Overexposing Estevan Florial to major league pitching would be harmful, right? I just wish there was another option other then the Gardner/Tauchman/Hicks show.

Douglas Rau

"Like lab rats waiting for the next maze." This is a genuinely disturbing observation and image. Great writing as always, Mike, but I can't watch baseball right now for precisely this reason. Thank God for RAB.

Michael Nelson

What if, instead, we pinch hit one of the horrendous players for a bad player in the 9th because of what side of the plate he stands on when he strikes out looking?

Zack

Rough. The team does look defeated. The lineup is looking anemic.
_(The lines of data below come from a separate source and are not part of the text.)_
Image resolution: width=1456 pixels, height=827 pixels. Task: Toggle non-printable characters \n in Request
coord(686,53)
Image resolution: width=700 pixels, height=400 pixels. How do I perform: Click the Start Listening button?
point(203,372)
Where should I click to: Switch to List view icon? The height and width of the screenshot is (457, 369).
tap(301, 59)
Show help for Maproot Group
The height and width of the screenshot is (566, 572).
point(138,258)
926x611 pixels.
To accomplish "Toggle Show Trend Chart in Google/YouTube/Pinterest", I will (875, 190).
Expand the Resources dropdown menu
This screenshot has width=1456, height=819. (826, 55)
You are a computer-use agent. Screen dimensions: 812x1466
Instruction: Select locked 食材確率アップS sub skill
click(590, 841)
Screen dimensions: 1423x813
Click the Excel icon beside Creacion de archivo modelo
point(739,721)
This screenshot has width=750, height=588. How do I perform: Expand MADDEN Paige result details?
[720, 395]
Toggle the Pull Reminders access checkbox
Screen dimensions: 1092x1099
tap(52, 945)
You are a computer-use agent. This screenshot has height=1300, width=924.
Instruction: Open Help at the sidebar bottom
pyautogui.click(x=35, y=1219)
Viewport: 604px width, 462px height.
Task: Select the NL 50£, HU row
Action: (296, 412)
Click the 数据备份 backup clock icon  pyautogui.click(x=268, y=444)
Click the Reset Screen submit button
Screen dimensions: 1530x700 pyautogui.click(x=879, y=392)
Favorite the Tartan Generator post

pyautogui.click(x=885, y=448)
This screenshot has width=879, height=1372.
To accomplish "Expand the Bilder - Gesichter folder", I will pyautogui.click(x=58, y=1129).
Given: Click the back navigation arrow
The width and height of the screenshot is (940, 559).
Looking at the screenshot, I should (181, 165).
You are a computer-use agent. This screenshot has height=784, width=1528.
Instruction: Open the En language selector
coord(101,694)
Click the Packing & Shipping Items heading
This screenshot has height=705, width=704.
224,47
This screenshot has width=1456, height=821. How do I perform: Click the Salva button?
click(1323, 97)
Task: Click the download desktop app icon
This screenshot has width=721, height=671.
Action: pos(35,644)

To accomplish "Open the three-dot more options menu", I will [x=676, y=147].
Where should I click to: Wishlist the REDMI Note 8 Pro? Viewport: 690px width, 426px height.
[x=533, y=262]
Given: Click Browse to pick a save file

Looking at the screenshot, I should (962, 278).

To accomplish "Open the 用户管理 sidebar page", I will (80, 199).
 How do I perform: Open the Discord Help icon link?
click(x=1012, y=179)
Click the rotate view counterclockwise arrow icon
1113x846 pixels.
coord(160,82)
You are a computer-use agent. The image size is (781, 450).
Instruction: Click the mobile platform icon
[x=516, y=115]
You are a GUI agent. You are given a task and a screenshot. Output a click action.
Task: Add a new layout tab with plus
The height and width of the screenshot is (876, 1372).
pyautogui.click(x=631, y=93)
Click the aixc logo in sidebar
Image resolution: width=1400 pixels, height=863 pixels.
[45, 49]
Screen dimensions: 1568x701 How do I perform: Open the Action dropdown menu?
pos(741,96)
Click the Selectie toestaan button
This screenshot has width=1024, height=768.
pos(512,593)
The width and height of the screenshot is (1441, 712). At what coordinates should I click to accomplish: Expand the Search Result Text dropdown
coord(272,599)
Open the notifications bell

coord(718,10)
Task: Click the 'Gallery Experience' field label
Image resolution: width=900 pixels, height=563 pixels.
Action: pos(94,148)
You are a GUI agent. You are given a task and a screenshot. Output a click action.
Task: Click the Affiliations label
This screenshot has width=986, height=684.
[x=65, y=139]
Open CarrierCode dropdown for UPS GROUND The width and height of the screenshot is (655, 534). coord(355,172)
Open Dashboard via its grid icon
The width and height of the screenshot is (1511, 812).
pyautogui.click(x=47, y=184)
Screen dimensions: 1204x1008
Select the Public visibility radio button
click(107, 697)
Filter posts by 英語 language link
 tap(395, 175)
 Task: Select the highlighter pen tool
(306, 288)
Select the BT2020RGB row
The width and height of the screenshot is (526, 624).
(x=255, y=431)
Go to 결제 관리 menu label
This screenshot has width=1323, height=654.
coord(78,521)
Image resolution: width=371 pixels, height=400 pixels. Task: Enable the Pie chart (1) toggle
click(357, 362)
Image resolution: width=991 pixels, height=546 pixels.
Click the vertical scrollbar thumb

The injuries somehow seem worse this season than last season, and the team looks like it's trying to squeeze some value out of their remaining inventory of Gardner jerseys (all love to Gardy). The old saying about trading for Braves pitchers also appears to apply to the Mariners. Alright. /end kvetch.

W.B. Mason Williams

I'm enjoying watching Clint Frazier and Miguel Andujar play (well, bat) on a daily basis. But Ford, Tauchmann and Wade should be demoted.

DocBob

Man we sure are a long way off from when the question was how many World Series would the Yankees win with Judge as the new captain that we were all ready to give him after 2017. I long for the days of the biggest complaint being why Boone won't bat Judge and Stanton back to back. I've been willing to see any new players out there just to see if someone can find a spark. Did I miss something with Spring Training superstar Rosell Herrera? I think he was fighting an injury at summer camp but if he is healthy I'm willing to see them give anybody a chance

John

Hey I was at the Brackman game! I think Dellin walked a bunch of guys. The killer B’s.

Jingling Baby

Best thing written about the Yankees all season. Whatever excitement was there in 2017 is disappearing fast.